Atrial Fibrillation

Published
Posted by Carla Rothaus

Are the complications associated with atrial fibrillation equally common in men and women?

Atrial fibrillation is often a marker for underlying heart and vascular disease. However, atrial fibrillation itself probably contributes to adverse outcomes by increasing the risk of stroke, diminishing cardiac performance, and exposing symptomatic patients to therapies that also have risks. Read the NEJM Clinical Practice Article here.

Clinical Pearls

Q: What are the risk factors for atrial fibrillation?

A: Risk factors include older age, coronary artery disease, male sex, European ancestry, hypertension, obesity, smoking, diabetes mellitus, obstructive sleep apnea, and a family history of atrial fibrillation in a first-degree relative.

Q: Are the complications associated with atrial fibrillation equally common in men and women?

A: Atrial fibrillation is associated with an increased incidence of stroke (by a factor of approximately 4.0 in men and 5.7 in women), heart failure (by a factor of 3.0 in men and 11.0 in women), and dementia that is probably related to strokes and cerebral hypoperfusion (by a factor of 1.4 in both sexes). Atrial fibrillation increases the risk of death by a factor of 2.4 among men and by a factor of 3.5 among women.


Morning Report Questions

Q: What are some of the current concepts about the pathogenesis of atrial fibrillation?

A: Although the mechanisms are debated and presumably vary among patients, abnormalities of electrophysiological atrial myocytes as well as atrial structural changes, including fibrosis, probably create the electrical substrate that causes atrial fibrillation. The extent and severity of abnormalities increase with age and vary according to the type of atrial fibrillation. Paroxysmal atrial fibrillation occurs in episodes that terminate spontaneously, usually within hours to days. It is often initiated by rapid firing of myocardial triggers in the pulmonary-vein sleeves. Persistent atrial fibrillation continues unless it is interrupted by electrical or pharmacologic cardioversion, and it is associated with greater atrial fibrosis than paroxysmal atrial fibrillation. Pulmonary-vein triggers may still initiate the arrhythmia, but additional structural and electrophysiological changes allow atrial fibrillation to persist once it is initiated.

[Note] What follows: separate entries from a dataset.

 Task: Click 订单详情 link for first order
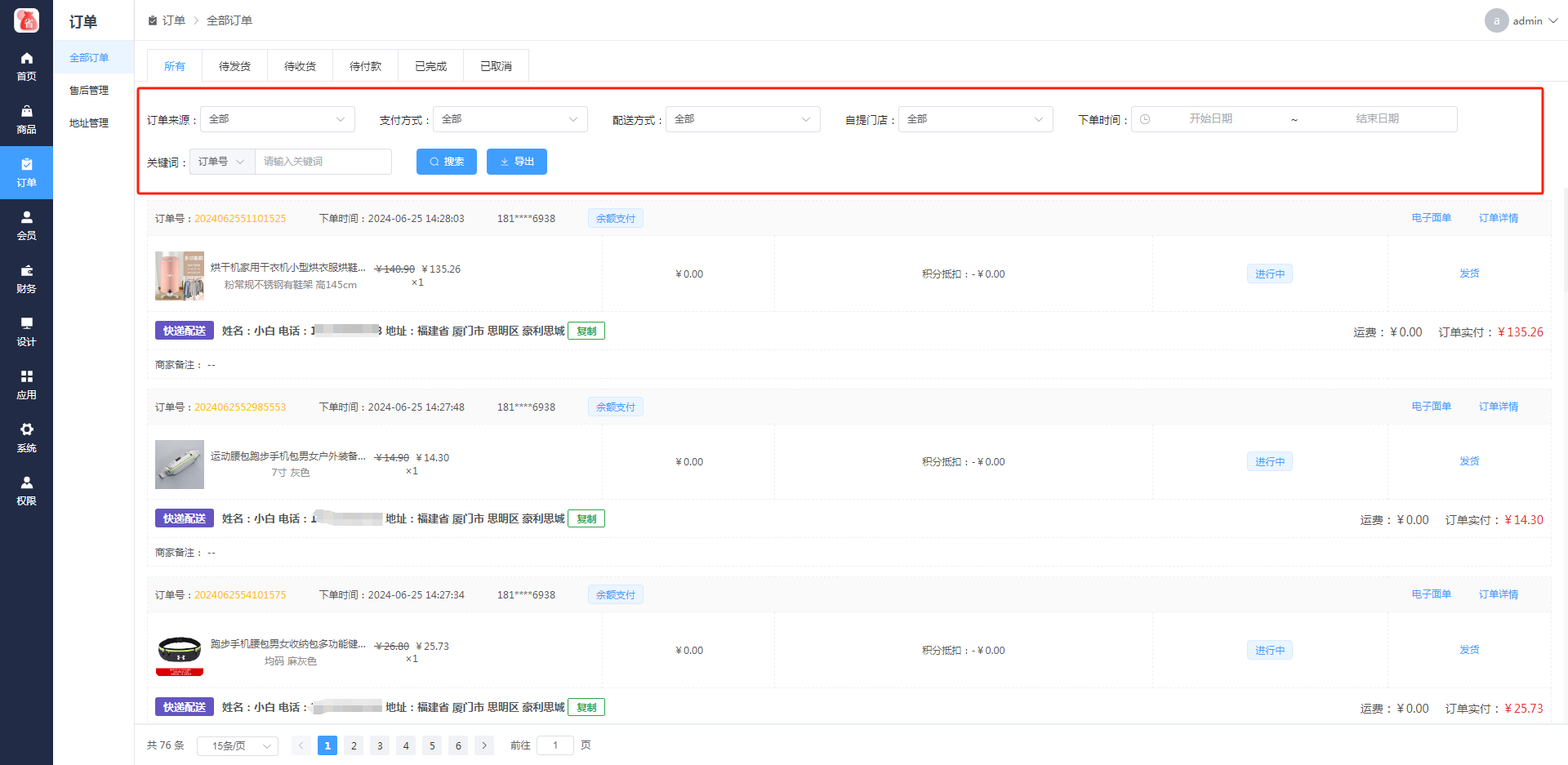tap(1498, 218)
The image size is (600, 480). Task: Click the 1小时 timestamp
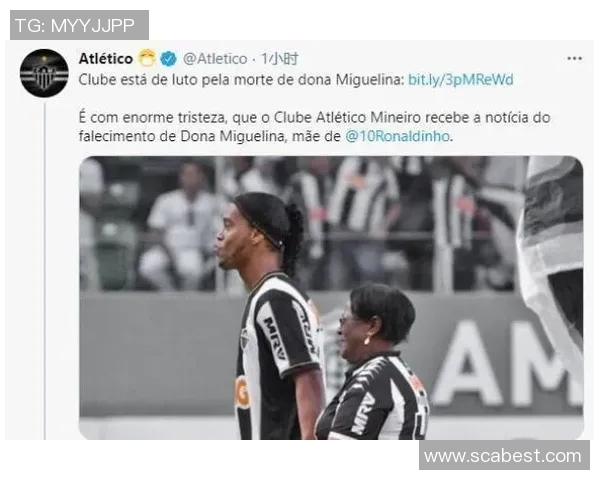point(279,59)
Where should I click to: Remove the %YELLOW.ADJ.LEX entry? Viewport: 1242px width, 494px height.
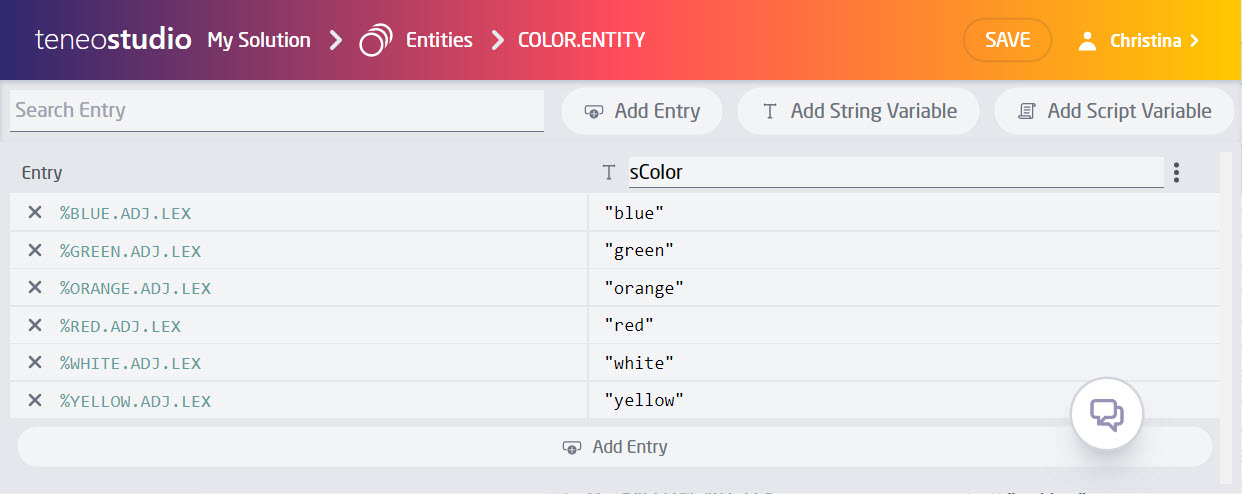[35, 400]
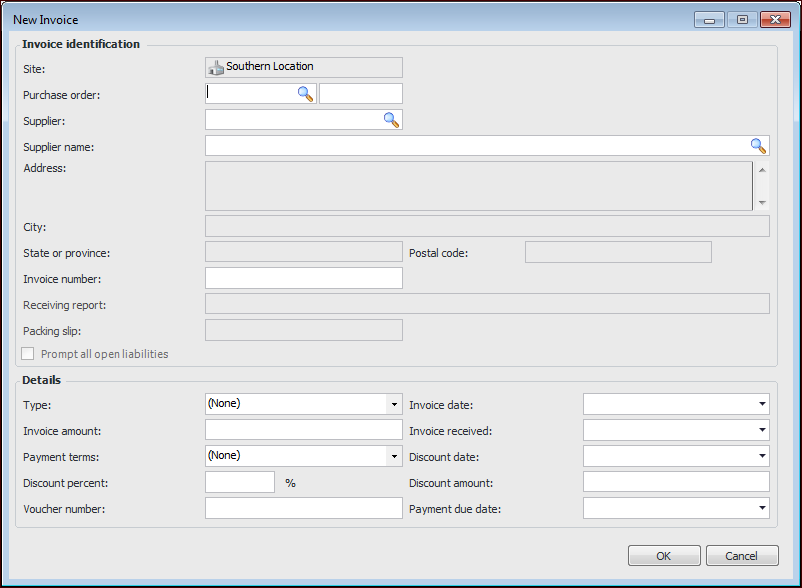
Task: Click the Discount amount text field
Action: [x=675, y=482]
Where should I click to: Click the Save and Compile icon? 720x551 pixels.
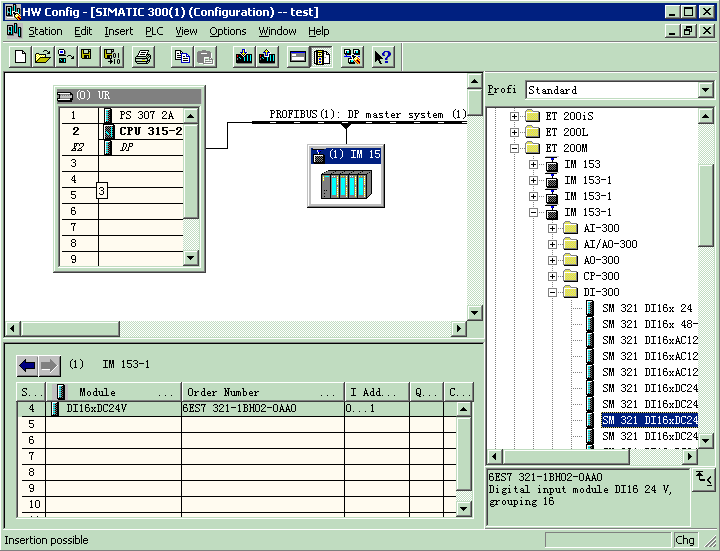click(x=112, y=57)
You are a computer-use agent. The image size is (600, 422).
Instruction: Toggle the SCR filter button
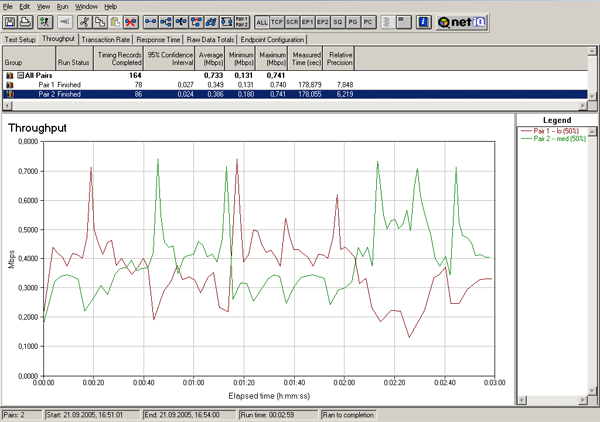tap(292, 22)
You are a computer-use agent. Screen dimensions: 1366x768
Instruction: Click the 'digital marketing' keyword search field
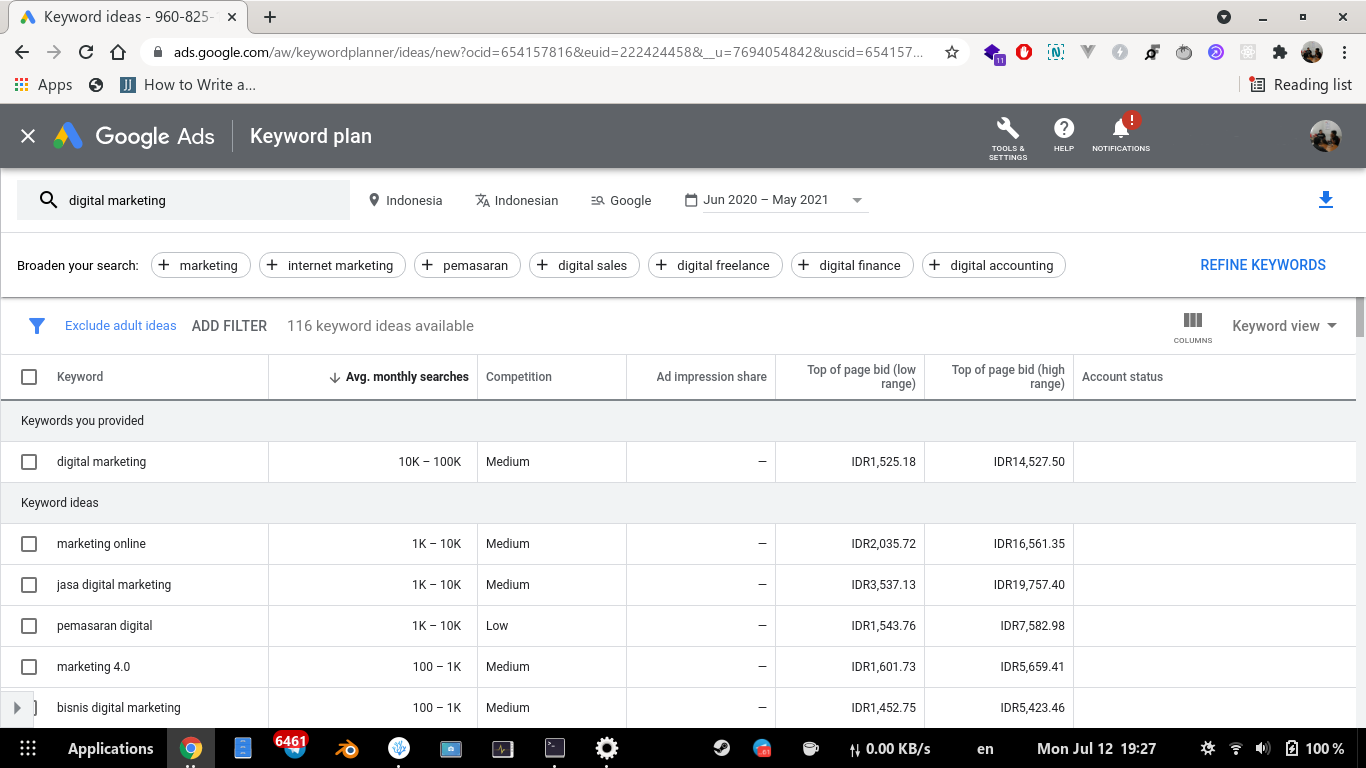pos(200,200)
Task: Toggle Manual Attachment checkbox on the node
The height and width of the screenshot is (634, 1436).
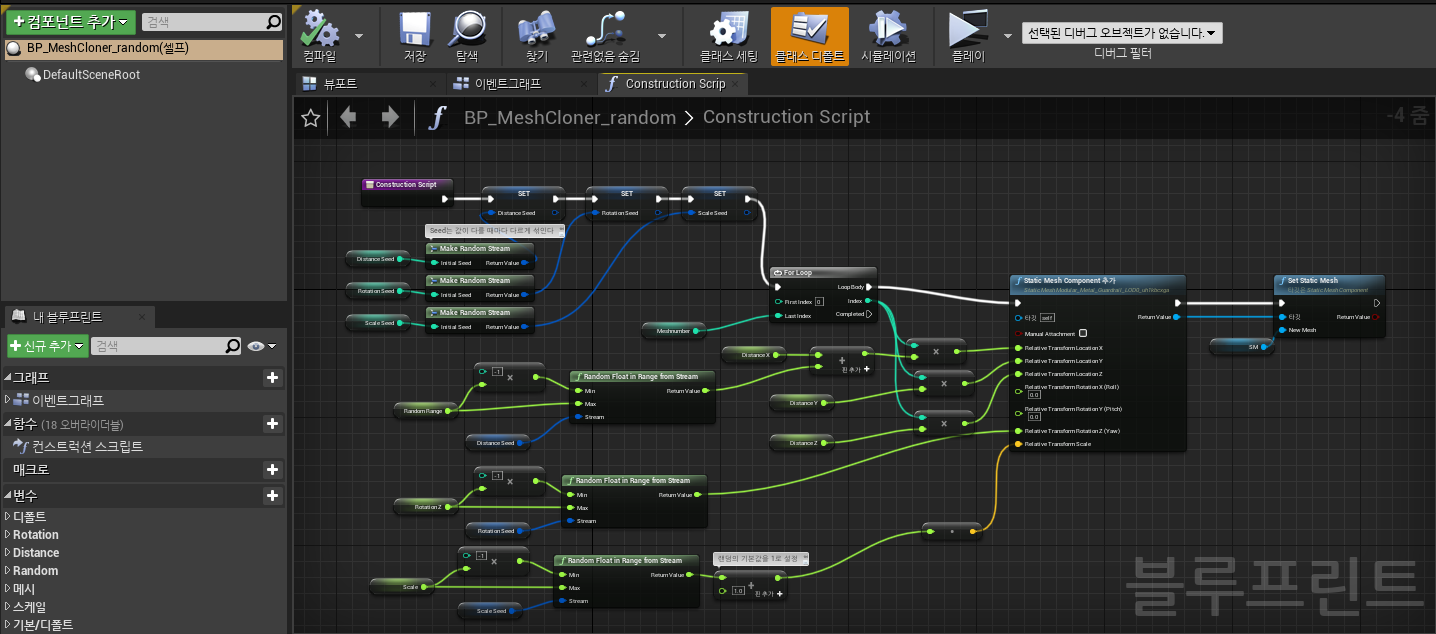Action: point(1083,334)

Q: Describe the main components of the management of atrial fibrillation.

A: The management of atrial fibrillation has traditionally involved achieving adequate rate control, protection from thromboembolism and stroke, and reduction or elimination of symptoms, as well as the treatment of reversible risk factors. The decision regarding whether to pursue maintenance of sinus rhythm is shared between the patient and physician; this decision is informed by the effect of atrial fibrillation on the patient’s quality of life, risks, and the toxic effects of therapies. Attempts to maintain sinus rhythm should be considered when atrial fibrillation has not been persistent for more than 1 year or is paroxysmal and symptomatic. Maintenance of sinus rhythm is improved by the treatment of modifiable risk factors. A randomized trial involving 150 patients with atrial fibrillation showed that the addition of an intensive weight loss program to other therapies (including treatment and counseling for hypertension, sleep apnea, alcohol consumption, hyperlipidemia, and diabetes mellitus) resulted in weight loss as well as less atrial fibrillation and fewer symptoms of atrial fibrillation than the standard intervention.